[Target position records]
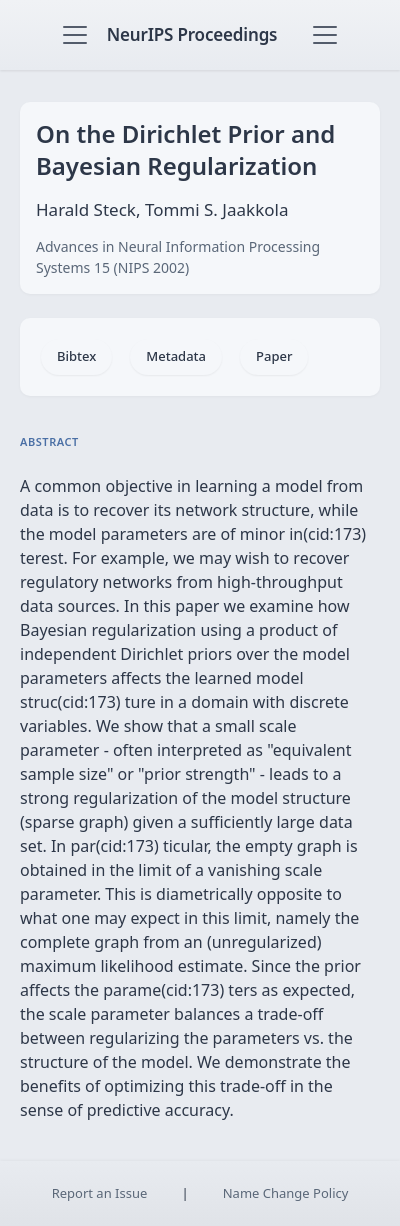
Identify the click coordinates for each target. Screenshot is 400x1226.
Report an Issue (100, 1193)
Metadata (176, 356)
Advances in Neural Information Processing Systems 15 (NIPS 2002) (178, 257)
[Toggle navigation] (75, 35)
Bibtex (76, 356)
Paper (274, 356)
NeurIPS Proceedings (192, 34)
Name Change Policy (286, 1193)
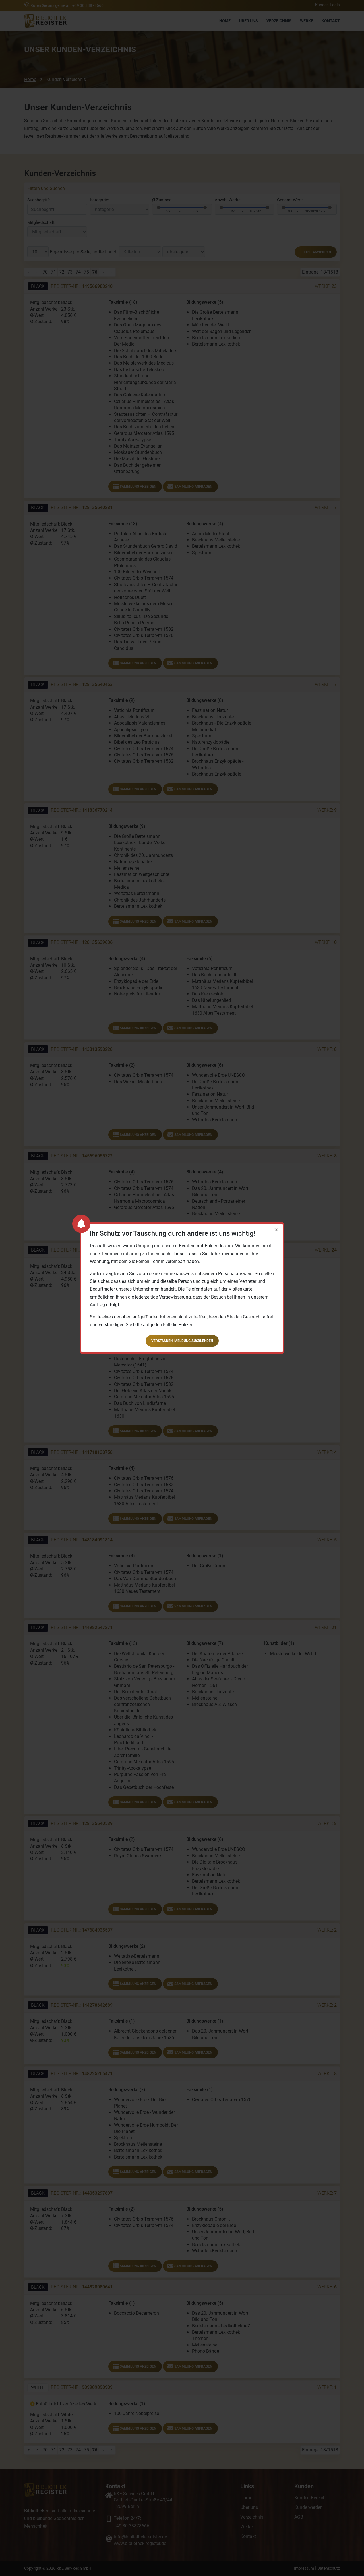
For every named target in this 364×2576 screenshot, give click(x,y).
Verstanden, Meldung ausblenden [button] (182, 1341)
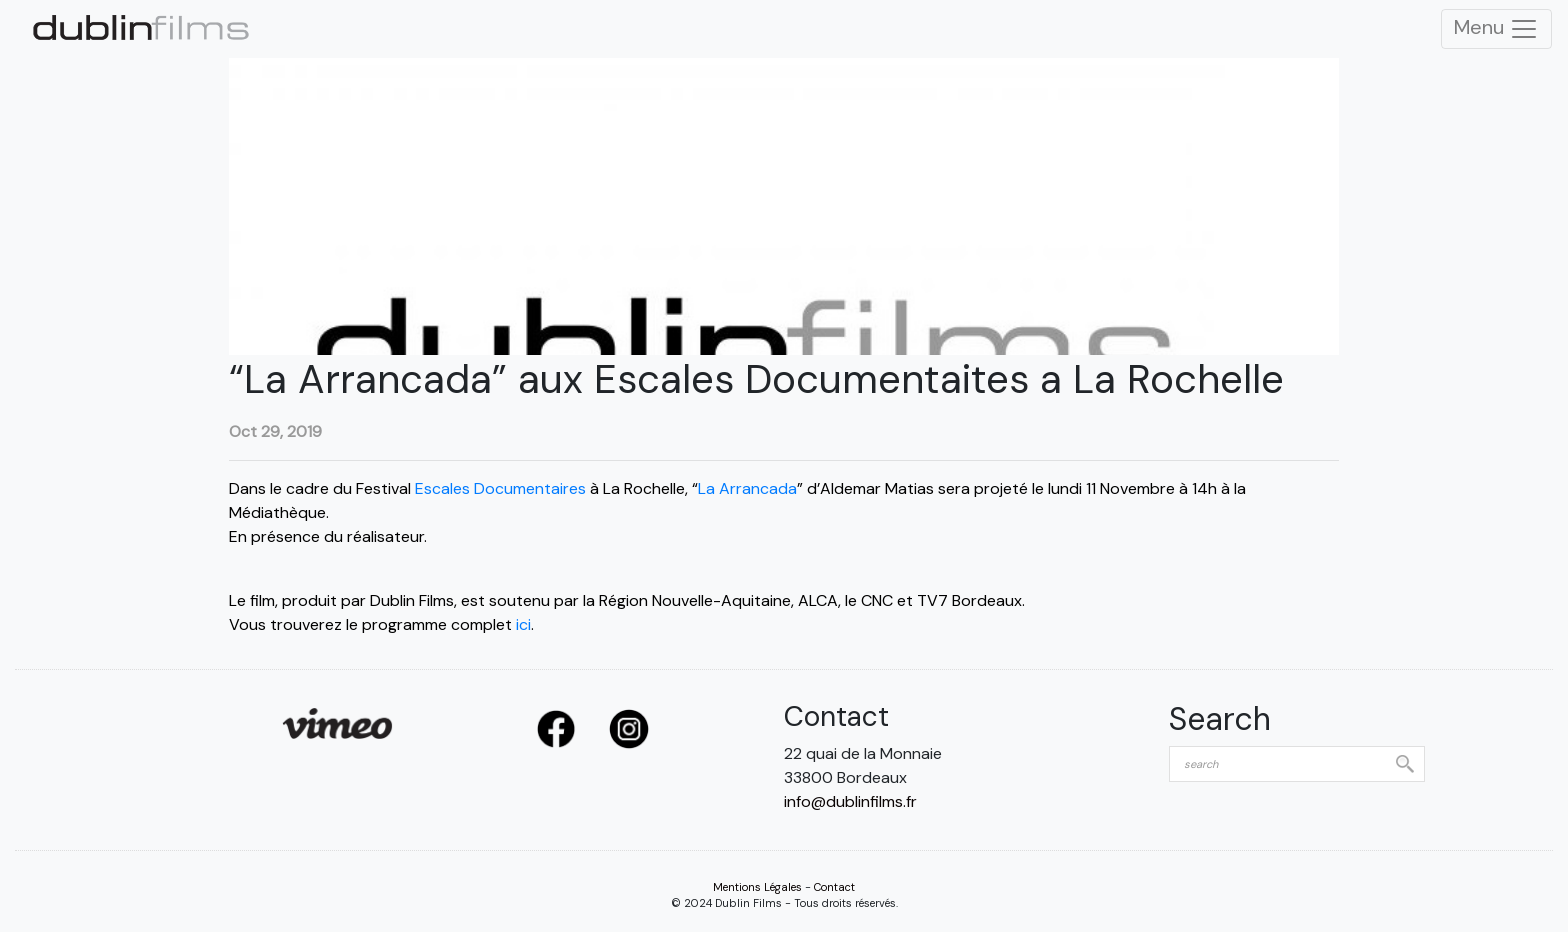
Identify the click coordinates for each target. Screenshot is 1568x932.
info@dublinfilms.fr (850, 801)
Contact (834, 887)
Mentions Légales (757, 887)
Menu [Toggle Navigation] (1496, 29)
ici (523, 624)
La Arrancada (747, 488)
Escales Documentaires (500, 488)
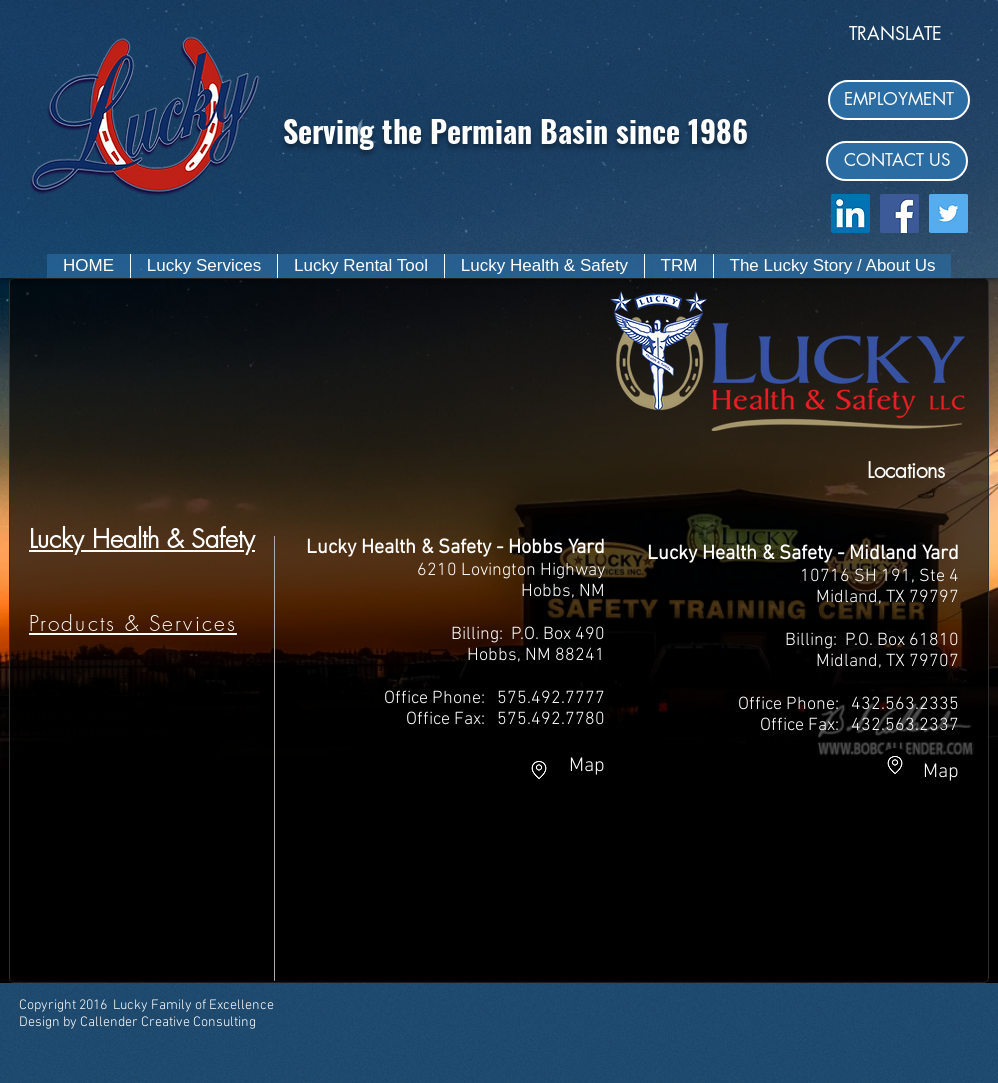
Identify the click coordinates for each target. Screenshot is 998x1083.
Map (582, 766)
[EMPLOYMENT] (899, 100)
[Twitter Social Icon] (948, 213)
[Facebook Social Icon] (899, 213)
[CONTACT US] (897, 161)
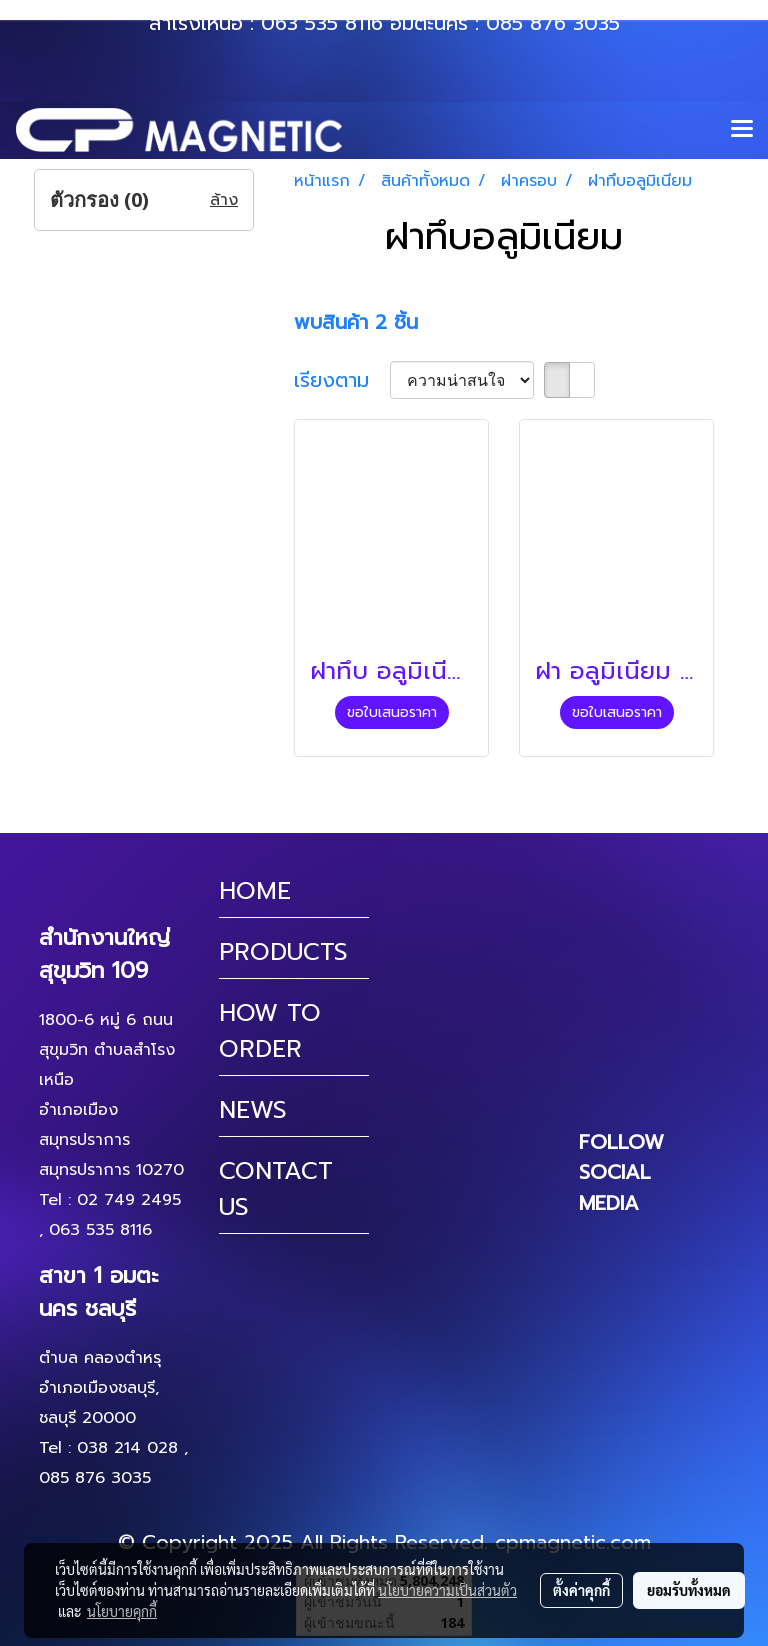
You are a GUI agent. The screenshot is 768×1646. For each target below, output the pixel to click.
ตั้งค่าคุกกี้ (581, 1590)
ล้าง (224, 200)
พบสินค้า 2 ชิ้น (356, 322)
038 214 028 (127, 1448)
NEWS (253, 1110)
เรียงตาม (342, 380)
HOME (255, 891)
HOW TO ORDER (270, 1031)
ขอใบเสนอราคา (392, 712)
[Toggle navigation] (742, 130)
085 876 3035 (553, 23)
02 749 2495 (129, 1200)
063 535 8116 (322, 23)
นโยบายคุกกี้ (122, 1611)
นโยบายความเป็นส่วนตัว (447, 1590)
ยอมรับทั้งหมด (689, 1590)
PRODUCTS (283, 952)
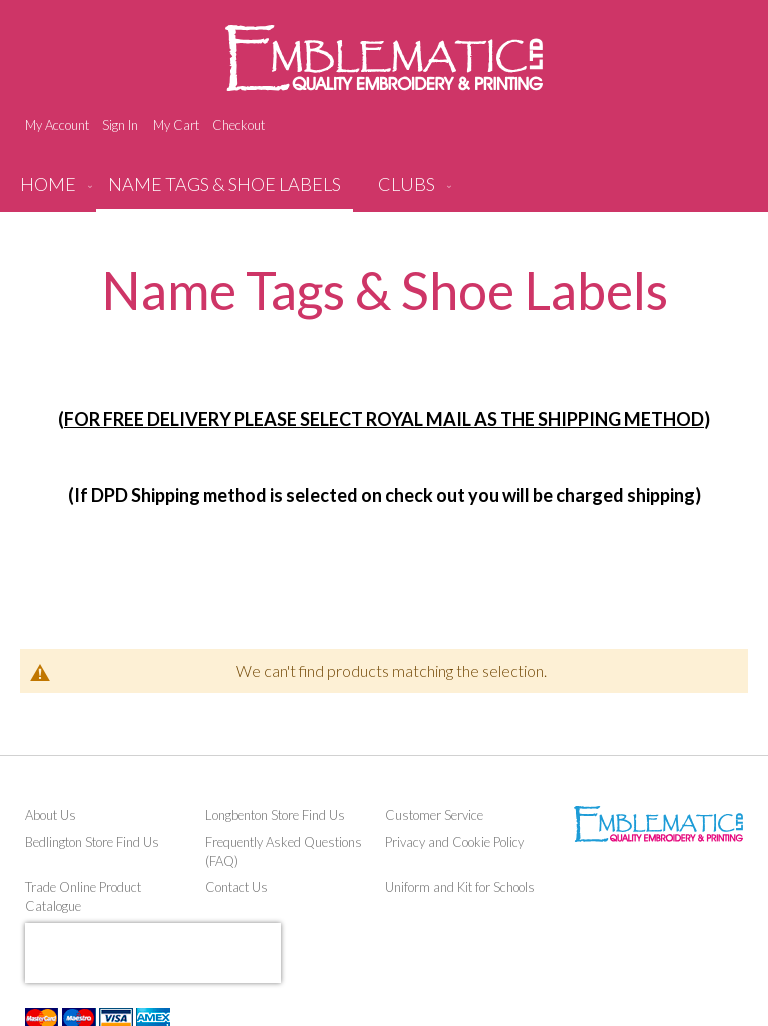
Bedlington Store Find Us (92, 842)
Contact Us (236, 887)
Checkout (238, 125)
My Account (57, 125)
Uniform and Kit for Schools (460, 887)
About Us (50, 815)
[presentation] (153, 953)
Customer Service (434, 815)
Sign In (120, 125)
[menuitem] (224, 192)
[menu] (384, 192)
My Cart (176, 125)
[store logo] (384, 58)
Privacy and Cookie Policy (454, 842)
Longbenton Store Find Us (275, 815)
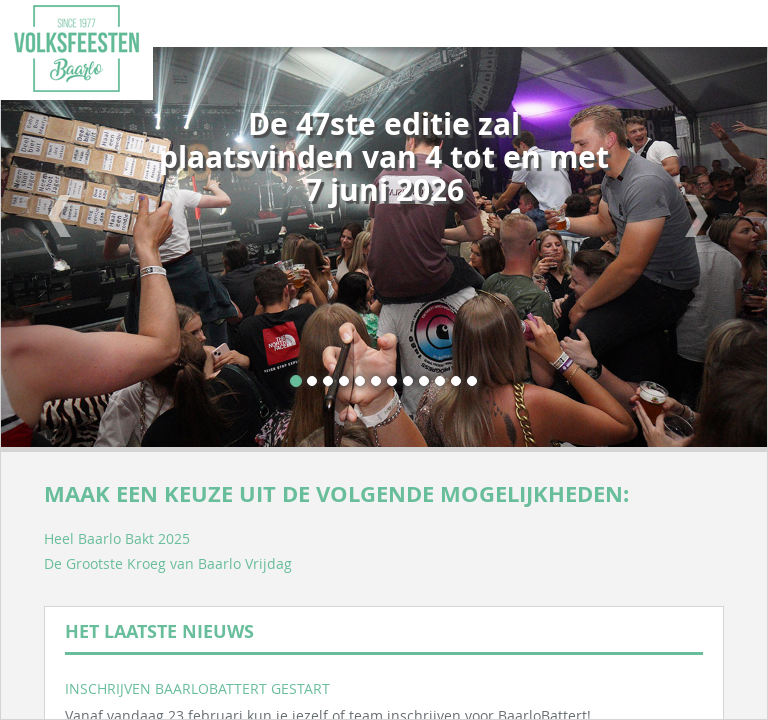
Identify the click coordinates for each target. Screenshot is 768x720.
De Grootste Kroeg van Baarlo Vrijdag (168, 563)
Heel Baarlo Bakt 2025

▸ REQUIREMENTS
Return every line of the listing above verbatim, from the first line to the last. Leave out the picture lines.

▸ EXERCISE RESPONSE
Identify the click coordinates for each target. Screenshot is 400x1226.
Report an Issue (100, 1193)
Metadata (176, 356)
Advances in Neural Information Processing Systems 15 (NIPS 2002) (178, 257)
[Toggle navigation] (75, 35)
Bibtex (76, 356)
Paper (274, 356)
NeurIPS Proceedings (192, 34)
Name Change Policy (286, 1193)
For every named target in this 364×2576 screenshot, give click(x,y).
Verstanden, Meldung ausblenden [button] (182, 1341)
Identify the click coordinates for each target. Screenshot is 1568x932.
info@dublinfilms.fr (850, 801)
Contact (834, 887)
Mentions Légales (757, 887)
Menu [Toggle Navigation] (1496, 29)
ici (523, 624)
La Arrancada (747, 488)
Escales Documentaires (500, 488)
Identify the click coordinates for each target. Screenshot is 998x1083.
Map (582, 766)
[EMPLOYMENT] (899, 100)
[Twitter Social Icon] (948, 213)
[Facebook Social Icon] (899, 213)
[CONTACT US] (897, 161)
You are a GUI agent. The screenshot is 768×1646. For each target below, output the pixel to click.
ตั้งค่าคุกกี้ (581, 1590)
ล้าง (224, 200)
พบสินค้า 2 ชิ้น (356, 322)
038 214 028 (127, 1448)
NEWS (253, 1110)
เรียงตาม (342, 380)
HOME (255, 891)
HOW TO ORDER (270, 1031)
ขอใบเสนอราคา (392, 712)
[Toggle navigation] (742, 130)
085 876 3035 (553, 23)
02 749 2495 (129, 1200)
063 535 8116 (322, 23)
นโยบายคุกกี้ (122, 1611)
นโยบายความเป็นส่วนตัว (447, 1590)
ยอมรับทั้งหมด (689, 1590)
PRODUCTS (283, 952)
Bedlington Store Find Us (92, 842)
Contact Us (236, 887)
Checkout (238, 125)
My Account (57, 125)
Uniform and Kit for Schools (460, 887)
About Us (50, 815)
[presentation] (153, 953)
Customer Service (434, 815)
Sign In (120, 125)
[menuitem] (224, 192)
[menu] (384, 192)
My Cart (176, 125)
[store logo] (384, 58)
Privacy and Cookie Policy (454, 842)
Longbenton Store Find Us (275, 815)
Identify the click coordinates for each target. Screenshot is 768x720.
De Grootste Kroeg van Baarlo Vrijdag (168, 563)
Heel Baarlo Bakt 2025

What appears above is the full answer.